Monday, January 26, 2015

E-RETAILERS

The problem may be with the e-tailers.  These e-tailers just do not understand the importance of customers, customer service, supply chain management, and the immediacy of the new e-commerce that is driven by the new supply chain. 

E-retailers struggling with cost of delivery and logistics investment

New Ti report finds online retailers see the strategic advantage of investing in e-commerce logistics, but have their profits weighed down by the costs of those investments.
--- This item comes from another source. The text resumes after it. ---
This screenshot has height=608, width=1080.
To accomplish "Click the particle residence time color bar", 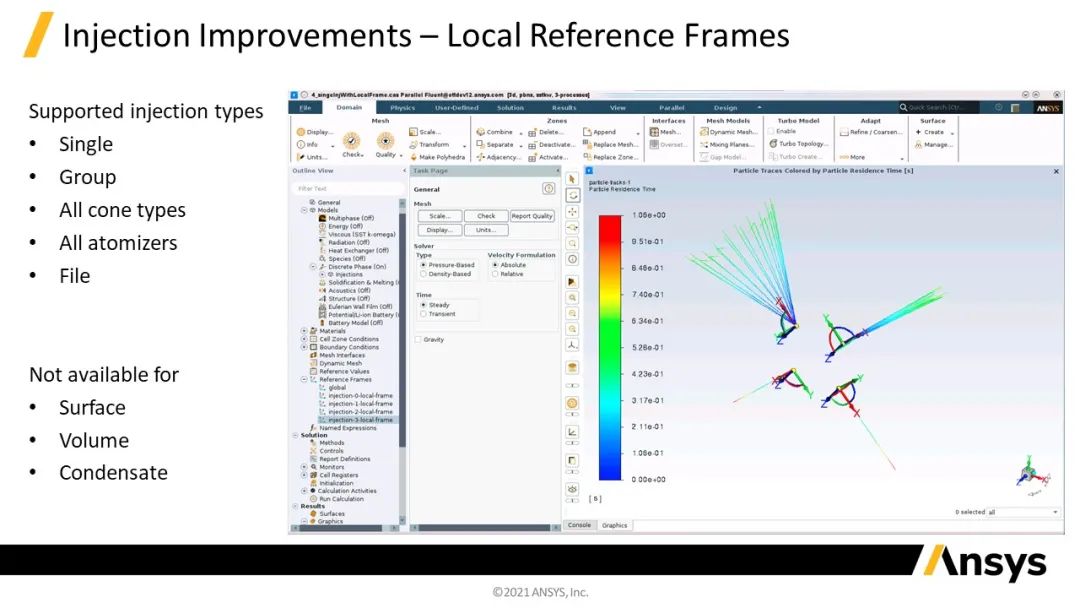I will point(609,347).
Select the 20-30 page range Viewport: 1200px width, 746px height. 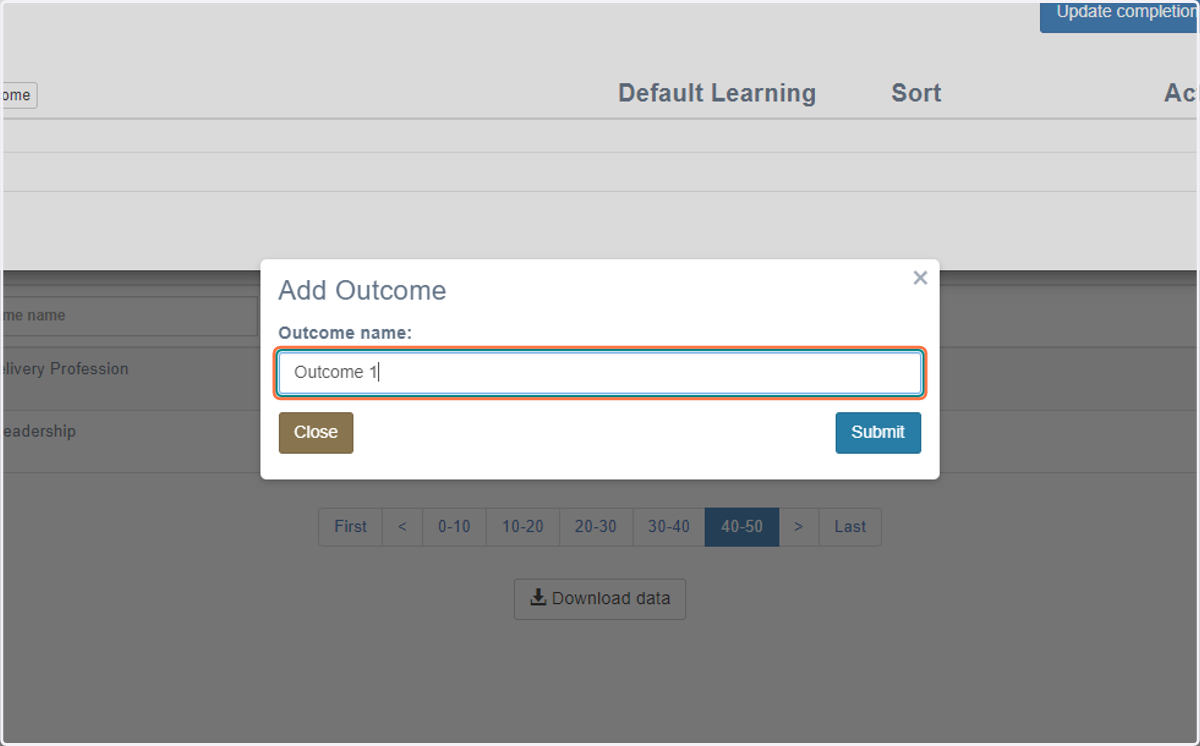pos(596,527)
New Ti report finds online retailers see the strategic advantage of investing in e-commerce logistics, but have their profits weighed down by the costs of those investments. The current business models e-retailers and their shipping partners are using to handle e-commerce are becoming financially unsustainable, according to a new benchmark report from the London-based consultancy Transport Intelligence.
The Global e-Commerce Logistics Report 2015 found that retailers view e-commerce as a strategic advantage, with many investing in delivery and fulfillment networks. But Ti said the financial impact of these investments is weighing heavily on their profit margins.
“The resulting squeeze on carriers, not least due to ‘free shipping’ options, has already led to additional pressure on the industry, leading directly and indirectly to consolidation and business failures,” said Cathy Roberson, senior analyst at Ti and author of the report. “This will mean that although parts of the logistics and express industry will benefit from increased revenues, it will be a huge challenge to translate this growth into profits.”
Roberson said these challenges were evident in the past two holiday seasons when several carriers were overwhelmed by volumes and in some cases stopped accepting new shipments.
“The pressures on carriers will only increase as some retailers take on many logistics functions, including, as in the case of Amazon, last mile delivery,” she said.
Roberson pointed towards alternative delivery networks as being the way forward for the industry.
“What the end-customer wants is choice allied with cost-efficiency,” she said. “New solutions such as ‘click and collect’ and lockers are becoming popular as they can be more convenient than waiting at home and have the added benefit of being free-of-charge. At the same time, these alternatives suit many carriers who struggle to make any money on home delivery, not least because of the costs incurred in re-delivery.”